§ **What is needed**: Excerpt from the entries below: please repeat exactly the lines from the one containing "Task: Expand the" through the last one, both ends included, with no pictures.

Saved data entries
● ● ● ● ●
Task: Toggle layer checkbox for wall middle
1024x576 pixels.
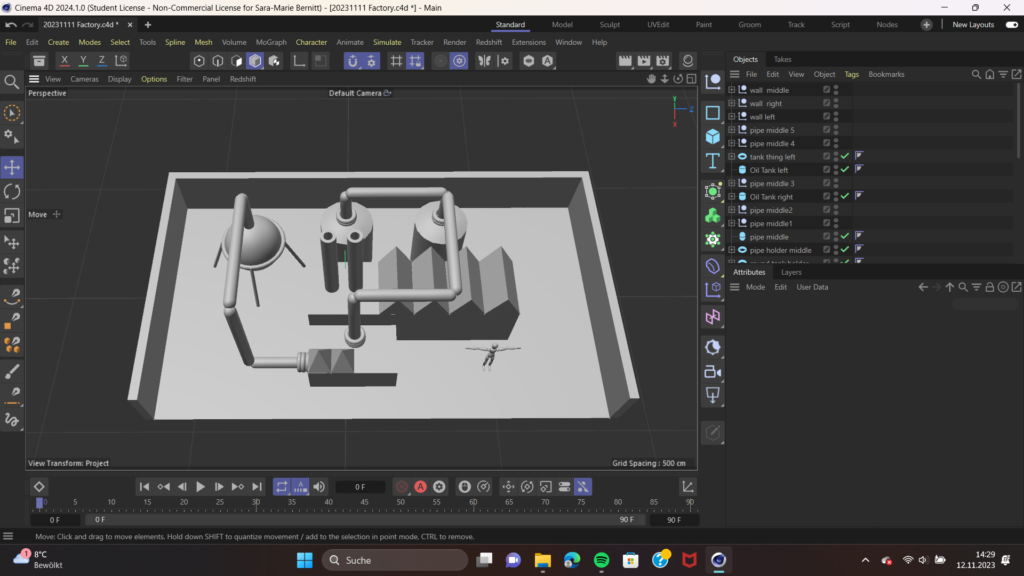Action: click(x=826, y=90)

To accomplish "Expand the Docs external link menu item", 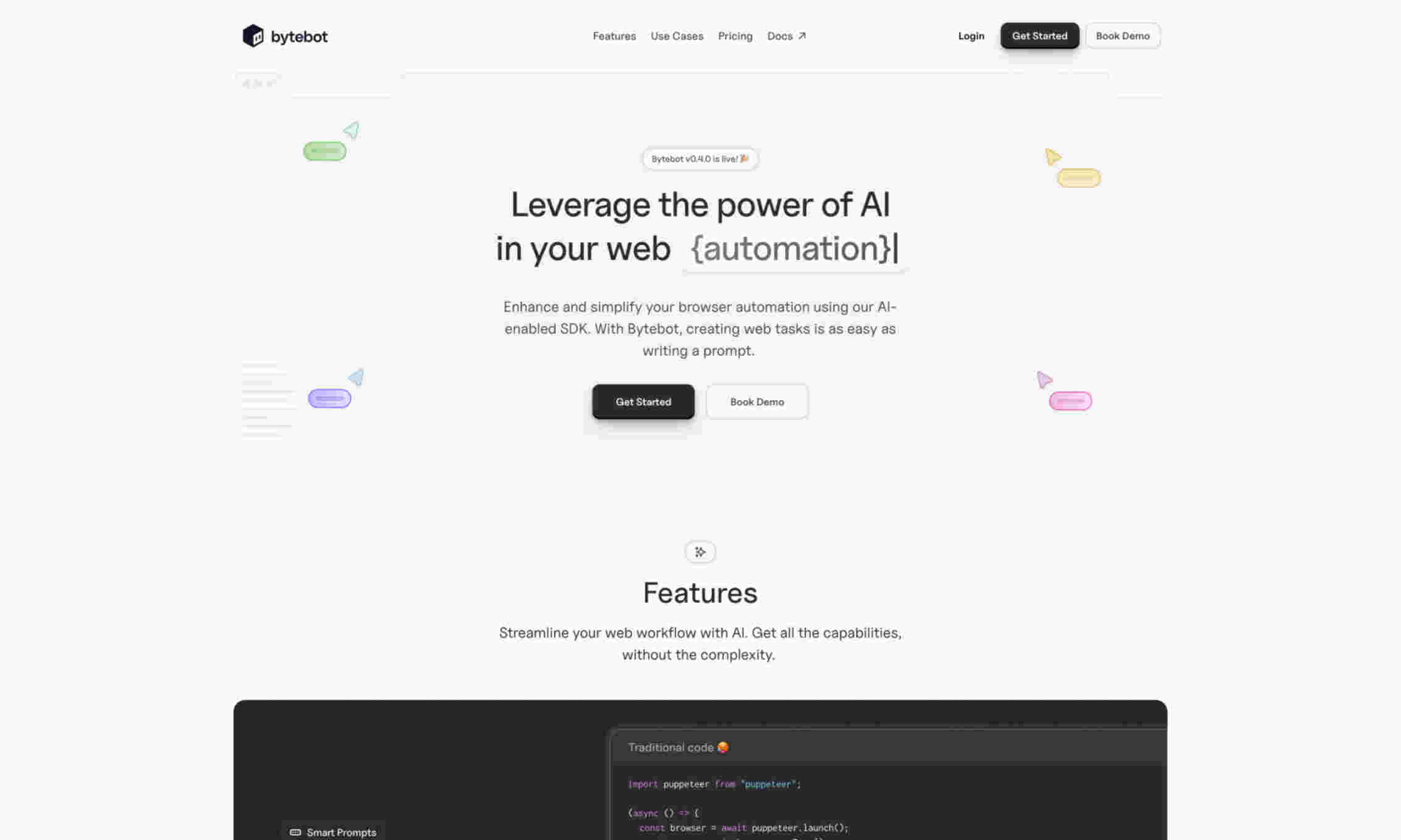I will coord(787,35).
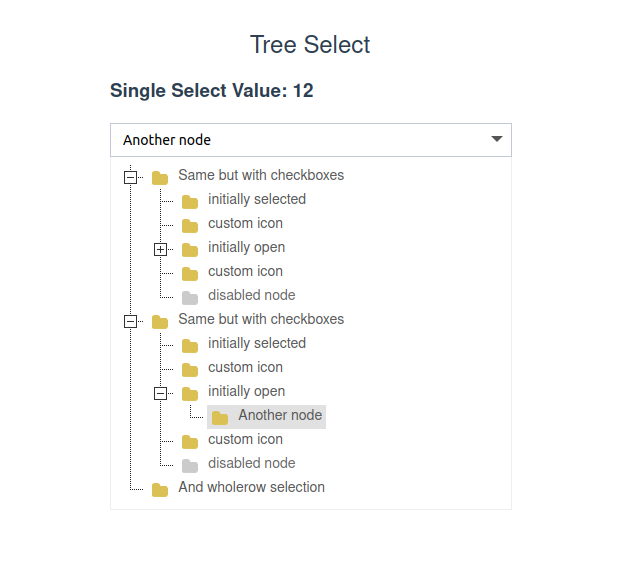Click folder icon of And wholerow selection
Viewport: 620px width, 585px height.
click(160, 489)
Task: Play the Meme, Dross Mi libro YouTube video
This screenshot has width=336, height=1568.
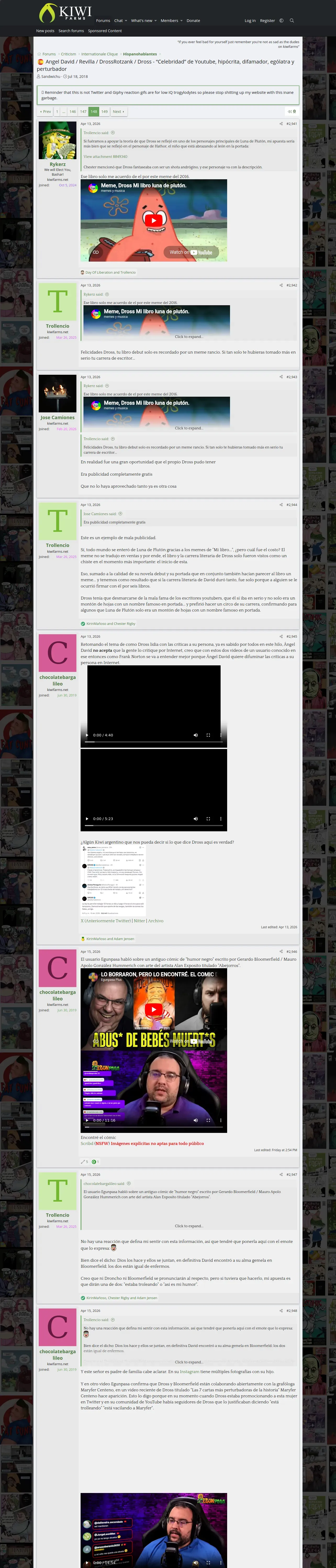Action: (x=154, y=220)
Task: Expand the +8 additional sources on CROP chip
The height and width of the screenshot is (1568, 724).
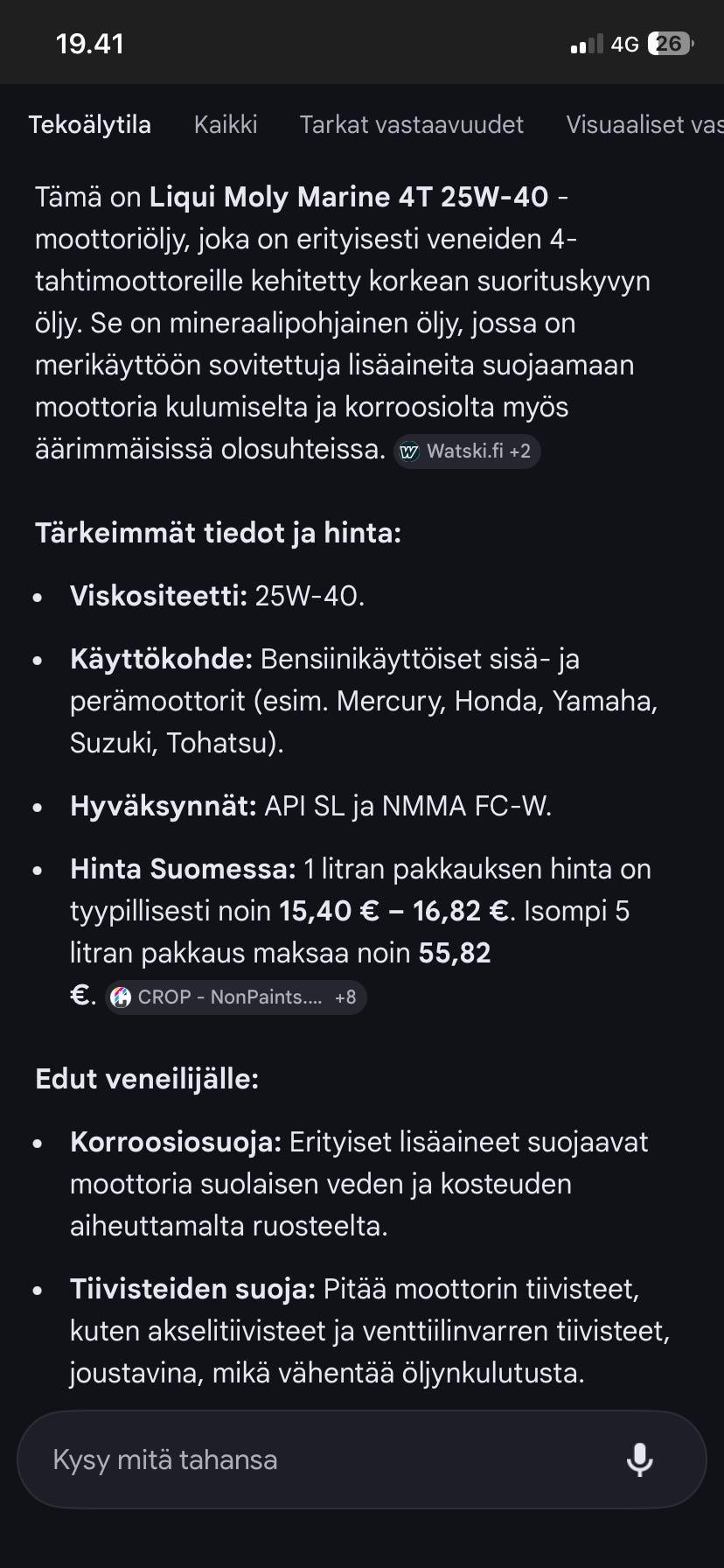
● ● ● ● ●
§ **Task response**:
Task: Expand the +8 additional sources on CROP chip
The height and width of the screenshot is (1568, 724).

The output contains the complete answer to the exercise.